*** Dataset Section Begins ***

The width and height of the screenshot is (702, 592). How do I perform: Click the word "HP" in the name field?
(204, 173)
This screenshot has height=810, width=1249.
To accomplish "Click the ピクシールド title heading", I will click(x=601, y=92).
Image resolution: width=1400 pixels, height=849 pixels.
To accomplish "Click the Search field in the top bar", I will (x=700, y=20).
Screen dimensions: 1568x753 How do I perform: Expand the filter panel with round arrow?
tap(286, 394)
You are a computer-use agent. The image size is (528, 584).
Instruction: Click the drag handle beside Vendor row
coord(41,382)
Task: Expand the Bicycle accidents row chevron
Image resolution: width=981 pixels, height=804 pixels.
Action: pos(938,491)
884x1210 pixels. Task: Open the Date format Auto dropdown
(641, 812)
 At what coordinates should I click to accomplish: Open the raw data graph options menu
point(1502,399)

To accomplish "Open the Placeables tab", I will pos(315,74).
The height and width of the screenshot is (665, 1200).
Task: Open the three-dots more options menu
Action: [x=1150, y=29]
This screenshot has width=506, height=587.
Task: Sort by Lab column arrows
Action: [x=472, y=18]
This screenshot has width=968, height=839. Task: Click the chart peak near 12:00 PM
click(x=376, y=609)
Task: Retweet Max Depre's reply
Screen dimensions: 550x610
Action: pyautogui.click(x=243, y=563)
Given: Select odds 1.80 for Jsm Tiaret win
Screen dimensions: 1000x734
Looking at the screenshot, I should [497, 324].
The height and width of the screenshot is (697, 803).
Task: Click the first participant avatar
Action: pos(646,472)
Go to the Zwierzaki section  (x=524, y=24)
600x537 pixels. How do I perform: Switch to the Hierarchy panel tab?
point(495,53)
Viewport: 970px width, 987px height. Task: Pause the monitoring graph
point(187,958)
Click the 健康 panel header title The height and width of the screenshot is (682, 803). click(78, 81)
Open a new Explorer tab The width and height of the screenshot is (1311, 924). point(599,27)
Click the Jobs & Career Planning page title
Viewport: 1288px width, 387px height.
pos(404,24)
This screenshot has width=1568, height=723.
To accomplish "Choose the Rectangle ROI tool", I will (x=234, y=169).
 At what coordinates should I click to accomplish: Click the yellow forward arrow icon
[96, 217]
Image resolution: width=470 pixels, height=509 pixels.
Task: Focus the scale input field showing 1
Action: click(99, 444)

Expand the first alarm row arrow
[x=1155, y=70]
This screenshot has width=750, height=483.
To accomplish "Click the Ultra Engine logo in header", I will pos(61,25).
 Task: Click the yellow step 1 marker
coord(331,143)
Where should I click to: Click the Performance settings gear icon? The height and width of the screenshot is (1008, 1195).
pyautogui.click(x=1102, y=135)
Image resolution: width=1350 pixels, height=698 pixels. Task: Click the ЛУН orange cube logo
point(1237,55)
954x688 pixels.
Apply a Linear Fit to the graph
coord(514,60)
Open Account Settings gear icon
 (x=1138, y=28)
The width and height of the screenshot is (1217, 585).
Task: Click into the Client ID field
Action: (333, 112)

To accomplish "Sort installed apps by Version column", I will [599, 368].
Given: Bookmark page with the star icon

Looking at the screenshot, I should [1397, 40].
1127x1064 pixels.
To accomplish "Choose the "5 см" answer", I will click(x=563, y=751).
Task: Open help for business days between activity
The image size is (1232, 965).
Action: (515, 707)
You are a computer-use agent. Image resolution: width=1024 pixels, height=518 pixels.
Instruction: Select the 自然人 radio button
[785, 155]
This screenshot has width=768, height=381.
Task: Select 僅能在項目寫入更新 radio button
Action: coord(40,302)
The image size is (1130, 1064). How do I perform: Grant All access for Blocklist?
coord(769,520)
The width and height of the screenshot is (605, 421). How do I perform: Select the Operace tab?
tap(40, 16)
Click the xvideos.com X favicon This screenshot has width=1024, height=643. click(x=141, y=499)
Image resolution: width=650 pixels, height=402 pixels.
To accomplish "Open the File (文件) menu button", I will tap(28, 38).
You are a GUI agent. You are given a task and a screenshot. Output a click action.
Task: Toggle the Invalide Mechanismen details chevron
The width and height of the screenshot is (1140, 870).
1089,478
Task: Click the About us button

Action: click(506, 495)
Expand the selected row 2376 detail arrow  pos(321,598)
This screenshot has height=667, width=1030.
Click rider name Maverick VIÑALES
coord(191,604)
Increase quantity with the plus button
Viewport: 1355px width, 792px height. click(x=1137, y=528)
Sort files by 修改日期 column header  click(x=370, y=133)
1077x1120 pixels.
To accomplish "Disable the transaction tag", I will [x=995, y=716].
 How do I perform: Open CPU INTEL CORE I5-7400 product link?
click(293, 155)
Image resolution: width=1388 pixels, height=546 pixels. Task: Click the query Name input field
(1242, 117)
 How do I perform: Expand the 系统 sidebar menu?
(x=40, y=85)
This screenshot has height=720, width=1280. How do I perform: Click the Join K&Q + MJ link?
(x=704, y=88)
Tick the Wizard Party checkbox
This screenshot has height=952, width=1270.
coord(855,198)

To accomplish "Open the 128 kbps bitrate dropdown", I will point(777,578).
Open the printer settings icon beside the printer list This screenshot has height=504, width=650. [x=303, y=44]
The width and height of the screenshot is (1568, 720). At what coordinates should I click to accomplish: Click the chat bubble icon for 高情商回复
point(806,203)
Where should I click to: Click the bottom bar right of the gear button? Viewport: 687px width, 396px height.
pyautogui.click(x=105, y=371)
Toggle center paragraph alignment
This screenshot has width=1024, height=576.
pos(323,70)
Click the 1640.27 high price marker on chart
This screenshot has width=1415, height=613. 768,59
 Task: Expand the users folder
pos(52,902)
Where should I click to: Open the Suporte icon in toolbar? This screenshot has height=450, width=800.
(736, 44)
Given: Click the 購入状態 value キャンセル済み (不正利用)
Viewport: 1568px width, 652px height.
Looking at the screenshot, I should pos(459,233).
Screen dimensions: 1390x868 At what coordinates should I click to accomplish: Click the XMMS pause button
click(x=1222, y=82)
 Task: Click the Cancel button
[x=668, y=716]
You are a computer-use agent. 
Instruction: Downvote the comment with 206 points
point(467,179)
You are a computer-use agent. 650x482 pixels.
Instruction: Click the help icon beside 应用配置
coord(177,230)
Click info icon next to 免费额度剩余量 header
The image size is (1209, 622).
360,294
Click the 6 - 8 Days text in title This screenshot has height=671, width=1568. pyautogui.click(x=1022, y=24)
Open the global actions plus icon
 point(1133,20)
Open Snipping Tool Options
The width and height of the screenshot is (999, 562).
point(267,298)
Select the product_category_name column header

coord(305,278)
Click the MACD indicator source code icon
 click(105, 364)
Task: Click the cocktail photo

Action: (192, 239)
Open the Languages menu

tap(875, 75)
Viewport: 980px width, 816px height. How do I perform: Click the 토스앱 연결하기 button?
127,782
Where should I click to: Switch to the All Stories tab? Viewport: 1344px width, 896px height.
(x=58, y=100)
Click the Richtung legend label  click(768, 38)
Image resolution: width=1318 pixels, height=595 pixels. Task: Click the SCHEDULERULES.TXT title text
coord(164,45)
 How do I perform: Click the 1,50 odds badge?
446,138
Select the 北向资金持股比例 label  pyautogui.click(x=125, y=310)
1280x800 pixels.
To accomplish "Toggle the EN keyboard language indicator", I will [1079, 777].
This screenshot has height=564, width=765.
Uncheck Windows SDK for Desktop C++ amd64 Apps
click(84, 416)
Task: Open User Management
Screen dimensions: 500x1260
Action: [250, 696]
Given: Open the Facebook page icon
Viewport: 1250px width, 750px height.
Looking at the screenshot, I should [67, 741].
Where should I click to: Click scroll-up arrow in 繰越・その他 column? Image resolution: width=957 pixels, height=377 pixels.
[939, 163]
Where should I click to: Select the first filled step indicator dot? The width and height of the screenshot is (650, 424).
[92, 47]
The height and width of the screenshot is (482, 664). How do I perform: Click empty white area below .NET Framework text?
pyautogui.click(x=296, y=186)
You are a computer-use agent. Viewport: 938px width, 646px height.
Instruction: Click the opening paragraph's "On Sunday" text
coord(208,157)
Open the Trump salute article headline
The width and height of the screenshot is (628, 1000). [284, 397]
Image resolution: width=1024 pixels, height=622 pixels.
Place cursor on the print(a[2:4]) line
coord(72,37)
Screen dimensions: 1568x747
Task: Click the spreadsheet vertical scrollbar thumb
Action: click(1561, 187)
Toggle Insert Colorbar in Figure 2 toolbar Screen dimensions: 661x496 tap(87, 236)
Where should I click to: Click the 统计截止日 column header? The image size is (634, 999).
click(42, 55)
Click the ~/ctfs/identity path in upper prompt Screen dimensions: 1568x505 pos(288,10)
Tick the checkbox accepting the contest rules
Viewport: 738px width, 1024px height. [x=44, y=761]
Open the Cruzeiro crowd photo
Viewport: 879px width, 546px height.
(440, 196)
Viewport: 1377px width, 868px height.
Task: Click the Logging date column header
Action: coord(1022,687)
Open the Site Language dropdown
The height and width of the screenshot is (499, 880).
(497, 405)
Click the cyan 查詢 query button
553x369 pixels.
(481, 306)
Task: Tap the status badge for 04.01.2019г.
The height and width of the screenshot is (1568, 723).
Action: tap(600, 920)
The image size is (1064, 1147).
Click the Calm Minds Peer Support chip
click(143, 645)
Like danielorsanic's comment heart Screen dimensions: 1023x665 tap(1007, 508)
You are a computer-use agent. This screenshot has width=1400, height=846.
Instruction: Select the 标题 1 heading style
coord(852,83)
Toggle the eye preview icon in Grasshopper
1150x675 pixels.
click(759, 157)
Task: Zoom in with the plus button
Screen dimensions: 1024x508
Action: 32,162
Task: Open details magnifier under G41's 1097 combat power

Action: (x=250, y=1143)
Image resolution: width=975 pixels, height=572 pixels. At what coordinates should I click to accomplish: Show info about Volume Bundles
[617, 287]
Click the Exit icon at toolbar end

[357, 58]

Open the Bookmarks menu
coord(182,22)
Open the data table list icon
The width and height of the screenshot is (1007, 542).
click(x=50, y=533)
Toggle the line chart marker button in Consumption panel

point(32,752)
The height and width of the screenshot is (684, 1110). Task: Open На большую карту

*** Dataset Section Ends ***

# Work required
Return, from the material above, each line holding the string "computer".

# Reply
You are a computer-use agent. The image size is (528, 584).
You are a computer-use agent. Image resolution: width=1024 pixels, height=518 pixels.
You are a computer-use agent. 
You are a computer-use agent. 650x482 pixels.
You are a computer-use agent. Viewport: 938px width, 646px height.
You are a computer-use agent. This screenshot has width=1400, height=846.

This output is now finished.